# Showing a function is one-to-one or onto.

• Apr 10th 2010, 11:11 AM
matthayzon89
Showing a function is one-to-one or onto.
Can someone help me understand how to do this problem?

Let F:N -> {0,1} be defined by F(n)= 0 if 3|n or 1 if 3|n

a)Show F is NOT one-to-one.
b)Show F is onto.
• Apr 11th 2010, 01:11 AM
tonio
Quote:

Originally Posted by matthayzon89
Can someone help me understand how to do this problem?

Let F:N -> {0,1} be defined by F(n)= 0 if 3|n or 1 if 3|n

a)Show F is NOT one-to-one.
b)Show F is onto.

Look carefully at what you wrote after "..be defined by..." : it makes no sense.

Tonio
• Apr 12th 2010, 11:36 AM
matthayzon89
Quote:

Originally Posted by tonio
Look carefully at what you wrote after "..be defined by..." : it makes no sense.

Tonio

Why does it make no sense? it does make sense....

Let the funtion that MAPS Natural numbers to 0,1 be defined by F(n)= 0 if 3|n or 1 if 3|n
• Apr 12th 2010, 11:44 AM
Plato
Quote:

Originally Posted by matthayzon89
Why does it make no sense? it does make sense....
Let the funtion that MAPS Natural numbers to 0,1 be defined by F(n)= 0 if 3|n or 1 if 3|n

It still makes no sense.
0 if 3|n or 1 if 3|n.
That reads 0 if three divides n or 1 if three divides n.
That is nonsense.
• Apr 12th 2010, 11:44 AM
Math Major
Sorry, but what are you using | to mean?
• Apr 12th 2010, 01:37 PM
matthayzon89
Quote:

Originally Posted by Plato
It still makes no sense.
0 if 3|n or 1 if 3|n.
That reads 0 if three divides n or 1 if three divides n.
That is nonsense.

SORRY!!
This is what it was suppose to say, I found out that there was a TYPO on the assignment itself...

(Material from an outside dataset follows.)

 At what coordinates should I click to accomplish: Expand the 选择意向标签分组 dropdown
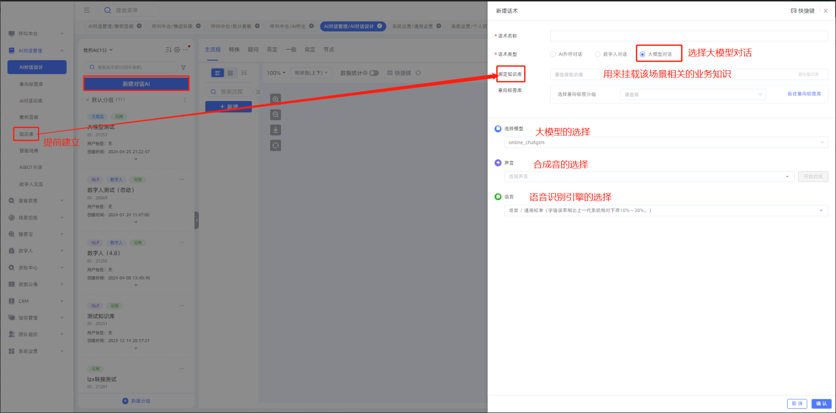693,94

It is suppose to read 0 if 3(does NOT)|n or 1 if 3|n
• Apr 12th 2010, 02:08 PM
Plato
Quote:

Originally Posted by matthayzon89
SORRY!!
It is suppose to read 0 if 3(does NOT)|n or 1 if 3|n

Well then:
a) if \$\displaystyle F(1)=F(2)\$ it is not one-to-one.

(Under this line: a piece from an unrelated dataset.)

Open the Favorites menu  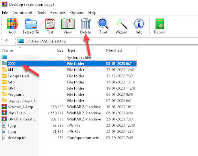click(x=58, y=13)

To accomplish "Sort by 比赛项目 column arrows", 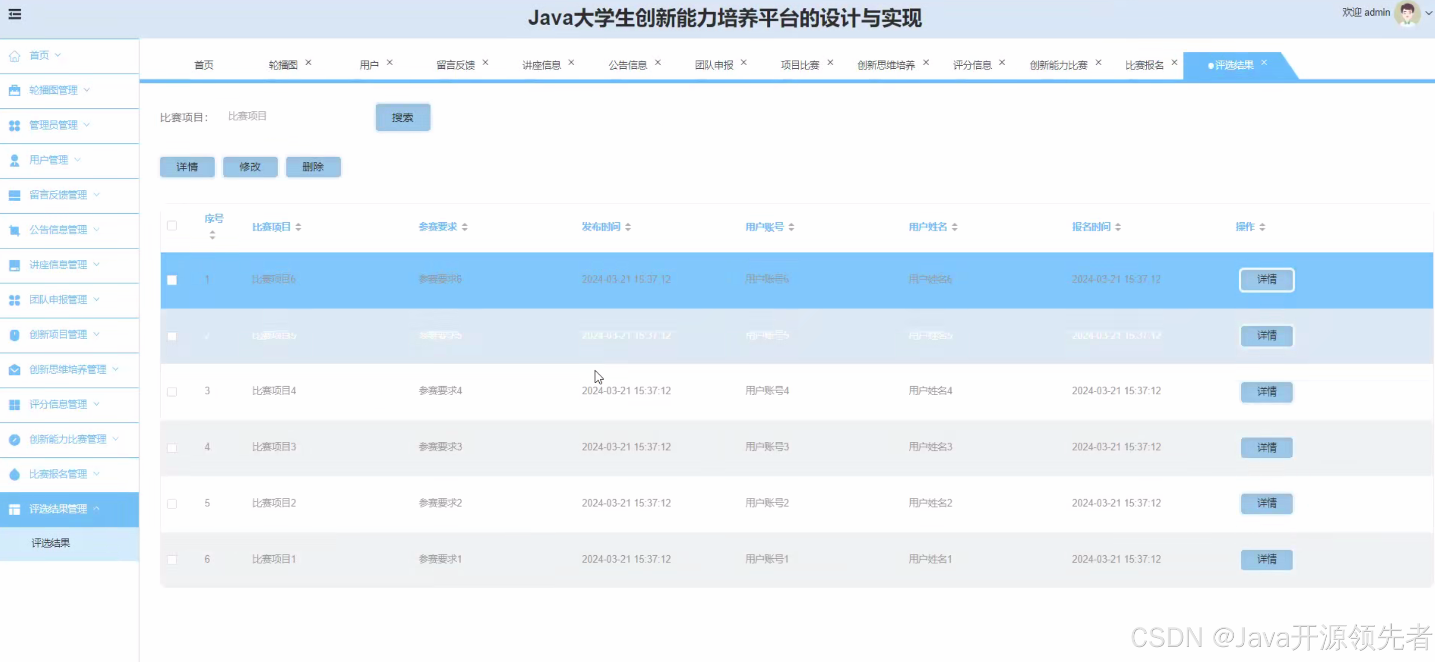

b) \$\displaystyle F(1)=0~\&~F(3)=0\$. So...?
• Apr 12th 2010, 02:10 PM
matthayzon89
Quote:

Originally Posted by Plato
Well then:
a) if \$\displaystyle F(1)=F(2)\$ it is not one-to-one.

b) \$\displaystyle F(1)=0~\&~F(3)=0\$. So...?

So b) is ONTO.

p.S
I need help trying to understand the question and knowing what to look for.... I don't really need help solving it. Hints don't help much either.
Can someone please explain how to approach such a problem and what I need to look for in order to prove something is onto or one-to-one?
• Apr 12th 2010, 02:26 PM
Plato
Quote:

Originally Posted by matthayzon89
I need help trying to understand the question and knowing what to look for.... I don't really need help solving it. Hints don't help much either.
Can someone please explain how to approach such a problem and what I need to look for in order to prove something is onto or one-to-one?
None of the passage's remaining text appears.